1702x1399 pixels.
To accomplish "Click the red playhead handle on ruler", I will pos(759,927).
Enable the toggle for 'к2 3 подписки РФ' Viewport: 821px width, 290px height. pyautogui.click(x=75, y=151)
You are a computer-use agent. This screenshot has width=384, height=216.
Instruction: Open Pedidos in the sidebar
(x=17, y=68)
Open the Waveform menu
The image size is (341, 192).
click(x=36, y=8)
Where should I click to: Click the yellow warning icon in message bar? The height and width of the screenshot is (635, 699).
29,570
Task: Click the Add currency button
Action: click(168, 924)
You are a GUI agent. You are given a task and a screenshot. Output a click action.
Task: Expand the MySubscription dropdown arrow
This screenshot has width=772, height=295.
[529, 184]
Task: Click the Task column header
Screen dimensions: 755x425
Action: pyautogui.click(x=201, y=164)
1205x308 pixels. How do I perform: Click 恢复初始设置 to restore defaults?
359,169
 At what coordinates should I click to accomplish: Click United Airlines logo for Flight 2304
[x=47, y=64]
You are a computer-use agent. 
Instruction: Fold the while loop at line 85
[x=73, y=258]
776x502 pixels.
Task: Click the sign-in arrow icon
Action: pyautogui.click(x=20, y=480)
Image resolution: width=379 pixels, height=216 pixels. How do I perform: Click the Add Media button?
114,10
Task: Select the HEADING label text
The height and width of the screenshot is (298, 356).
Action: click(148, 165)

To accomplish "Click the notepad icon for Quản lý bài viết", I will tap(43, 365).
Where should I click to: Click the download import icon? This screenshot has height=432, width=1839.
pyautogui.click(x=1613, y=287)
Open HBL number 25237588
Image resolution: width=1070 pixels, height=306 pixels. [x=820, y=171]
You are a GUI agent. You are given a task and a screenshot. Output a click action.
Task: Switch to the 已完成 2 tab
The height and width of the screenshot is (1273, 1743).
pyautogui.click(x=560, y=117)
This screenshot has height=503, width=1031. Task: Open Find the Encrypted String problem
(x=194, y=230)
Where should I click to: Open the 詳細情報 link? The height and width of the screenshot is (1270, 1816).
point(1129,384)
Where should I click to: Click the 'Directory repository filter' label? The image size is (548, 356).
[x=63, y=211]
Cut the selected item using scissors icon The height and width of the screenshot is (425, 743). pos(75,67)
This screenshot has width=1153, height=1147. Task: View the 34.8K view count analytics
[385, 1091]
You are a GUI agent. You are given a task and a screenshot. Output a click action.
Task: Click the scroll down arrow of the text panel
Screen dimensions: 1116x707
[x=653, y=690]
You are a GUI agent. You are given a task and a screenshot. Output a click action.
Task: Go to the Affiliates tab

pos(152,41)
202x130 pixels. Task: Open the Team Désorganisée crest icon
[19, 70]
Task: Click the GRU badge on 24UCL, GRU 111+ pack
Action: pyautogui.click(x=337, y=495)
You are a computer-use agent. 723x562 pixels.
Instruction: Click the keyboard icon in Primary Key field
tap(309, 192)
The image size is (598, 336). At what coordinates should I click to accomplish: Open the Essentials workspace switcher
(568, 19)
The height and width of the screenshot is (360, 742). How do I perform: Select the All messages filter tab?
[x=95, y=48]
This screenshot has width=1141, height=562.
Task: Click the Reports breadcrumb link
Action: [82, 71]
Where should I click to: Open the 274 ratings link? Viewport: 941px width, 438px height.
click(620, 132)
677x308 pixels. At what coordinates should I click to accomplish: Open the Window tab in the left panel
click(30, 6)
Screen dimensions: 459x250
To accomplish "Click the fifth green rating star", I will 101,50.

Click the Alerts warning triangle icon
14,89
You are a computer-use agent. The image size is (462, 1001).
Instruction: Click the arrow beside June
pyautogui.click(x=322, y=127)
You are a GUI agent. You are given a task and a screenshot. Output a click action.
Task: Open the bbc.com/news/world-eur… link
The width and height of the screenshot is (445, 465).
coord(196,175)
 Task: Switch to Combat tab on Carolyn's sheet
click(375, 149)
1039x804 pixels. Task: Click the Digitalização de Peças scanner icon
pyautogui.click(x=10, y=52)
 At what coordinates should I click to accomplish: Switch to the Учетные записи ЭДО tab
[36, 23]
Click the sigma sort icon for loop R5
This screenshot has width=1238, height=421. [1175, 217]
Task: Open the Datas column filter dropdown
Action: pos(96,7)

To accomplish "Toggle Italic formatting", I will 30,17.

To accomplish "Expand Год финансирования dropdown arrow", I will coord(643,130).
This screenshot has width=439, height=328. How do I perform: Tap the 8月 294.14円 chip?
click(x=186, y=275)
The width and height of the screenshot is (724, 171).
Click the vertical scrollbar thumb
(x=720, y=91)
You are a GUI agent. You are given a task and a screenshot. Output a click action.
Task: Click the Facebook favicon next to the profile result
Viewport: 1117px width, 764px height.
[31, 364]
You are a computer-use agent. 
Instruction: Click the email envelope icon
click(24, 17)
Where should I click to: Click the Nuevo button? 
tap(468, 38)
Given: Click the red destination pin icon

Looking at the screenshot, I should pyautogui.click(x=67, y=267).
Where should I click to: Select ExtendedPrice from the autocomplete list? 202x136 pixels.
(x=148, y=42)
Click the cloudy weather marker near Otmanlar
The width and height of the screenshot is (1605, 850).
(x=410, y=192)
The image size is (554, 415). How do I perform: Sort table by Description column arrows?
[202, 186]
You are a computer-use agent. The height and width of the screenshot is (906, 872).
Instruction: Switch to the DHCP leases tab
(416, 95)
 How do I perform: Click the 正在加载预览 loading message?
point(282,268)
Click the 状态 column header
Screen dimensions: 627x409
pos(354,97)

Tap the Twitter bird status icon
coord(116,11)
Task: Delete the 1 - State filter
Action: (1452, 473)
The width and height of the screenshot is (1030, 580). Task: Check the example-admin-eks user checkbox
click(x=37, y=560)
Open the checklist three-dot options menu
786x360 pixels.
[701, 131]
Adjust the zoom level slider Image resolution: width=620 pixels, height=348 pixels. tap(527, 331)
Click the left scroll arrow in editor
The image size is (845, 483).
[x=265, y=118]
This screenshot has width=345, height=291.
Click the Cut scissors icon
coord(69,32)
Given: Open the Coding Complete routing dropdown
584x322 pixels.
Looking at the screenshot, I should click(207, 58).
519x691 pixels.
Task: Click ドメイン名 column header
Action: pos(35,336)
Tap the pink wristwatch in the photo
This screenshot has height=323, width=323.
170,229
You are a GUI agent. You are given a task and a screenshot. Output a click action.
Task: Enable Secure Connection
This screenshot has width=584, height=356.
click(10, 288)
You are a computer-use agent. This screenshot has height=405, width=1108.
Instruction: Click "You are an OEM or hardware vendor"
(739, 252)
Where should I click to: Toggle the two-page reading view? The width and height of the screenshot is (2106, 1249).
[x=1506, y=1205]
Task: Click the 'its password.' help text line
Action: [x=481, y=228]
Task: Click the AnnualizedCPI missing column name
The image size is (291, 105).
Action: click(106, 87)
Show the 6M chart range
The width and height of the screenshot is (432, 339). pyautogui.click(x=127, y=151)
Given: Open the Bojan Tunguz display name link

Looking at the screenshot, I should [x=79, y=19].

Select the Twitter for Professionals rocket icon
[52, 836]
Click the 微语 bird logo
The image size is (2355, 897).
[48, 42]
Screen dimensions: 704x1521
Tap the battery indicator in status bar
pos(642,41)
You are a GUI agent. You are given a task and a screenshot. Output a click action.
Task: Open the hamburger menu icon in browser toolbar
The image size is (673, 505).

++++++

▶ _Your objective_
Rewrite the lines above as a numbered list, from the first line through the line containing "Enable the toggle", both included, and leave out any blank lines.

▶ _Result_
1. 1702x1399 pixels.
2. To accomplish "Click the red playhead handle on ruler", I will pos(759,927).
3. Enable the toggle for 'к2 3 подписки РФ' Viewport: 821px width, 290px height. pyautogui.click(x=75, y=151)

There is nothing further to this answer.